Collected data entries
--------------------

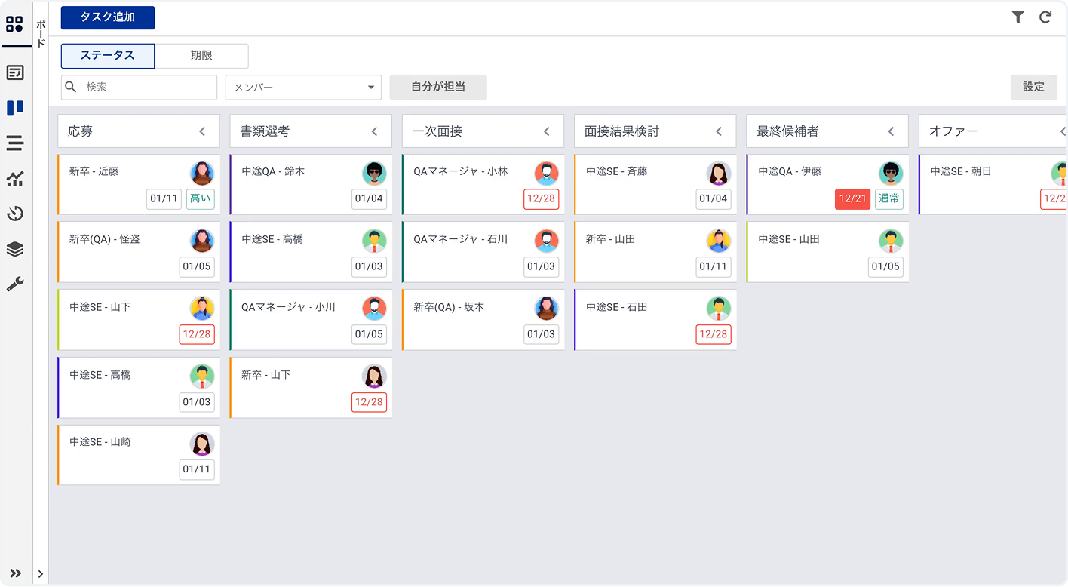Click the filter funnel icon
The image size is (1068, 587).
tap(1017, 17)
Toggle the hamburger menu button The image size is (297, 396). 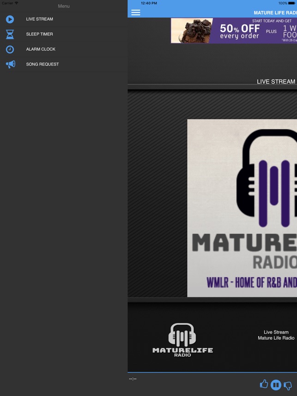pos(136,12)
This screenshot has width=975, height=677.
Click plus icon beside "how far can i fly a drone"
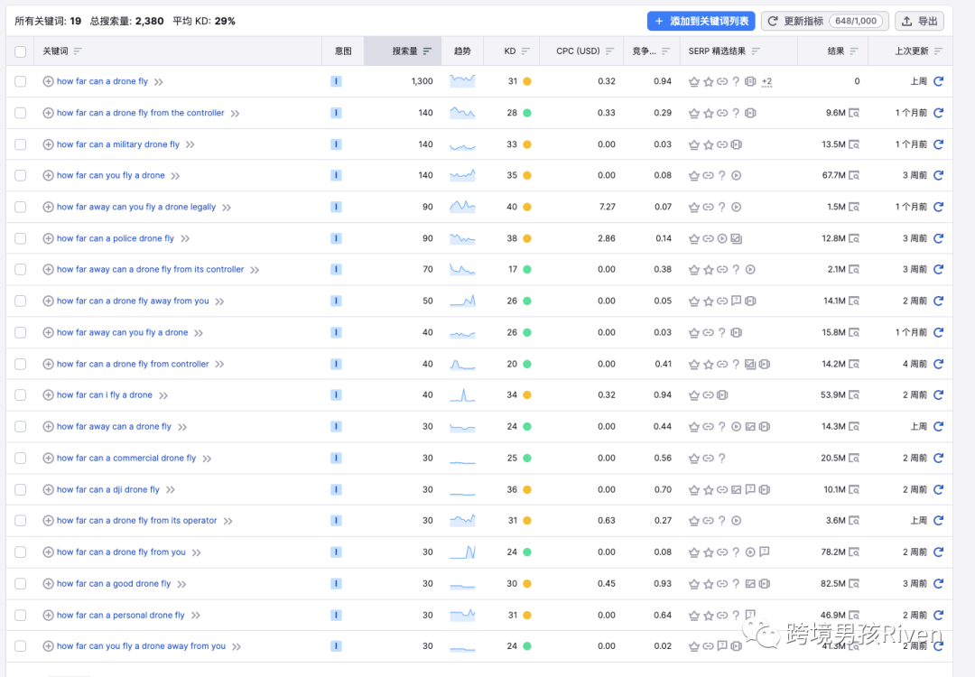tap(49, 395)
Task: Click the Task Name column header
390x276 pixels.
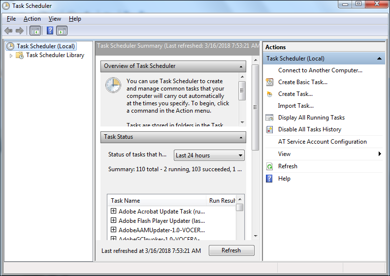Action: pyautogui.click(x=157, y=201)
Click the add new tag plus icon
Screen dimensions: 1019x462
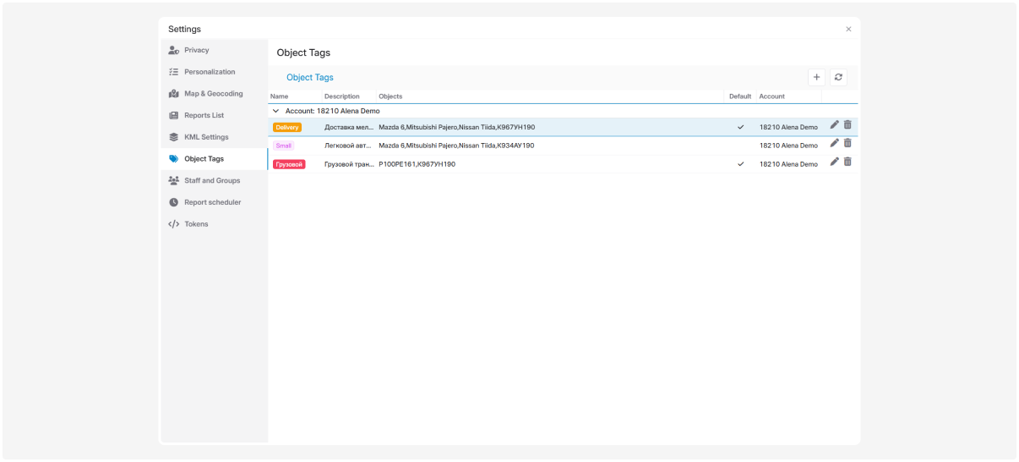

--------------------

- _Exercise objective_
Would you please print only the lines running from the one with "Click the add new tag plus icon" to the final line of the entries above, exactly as written and without pictures?

- _Exercise answer_
Click the add new tag plus icon
Screen dimensions: 1019x462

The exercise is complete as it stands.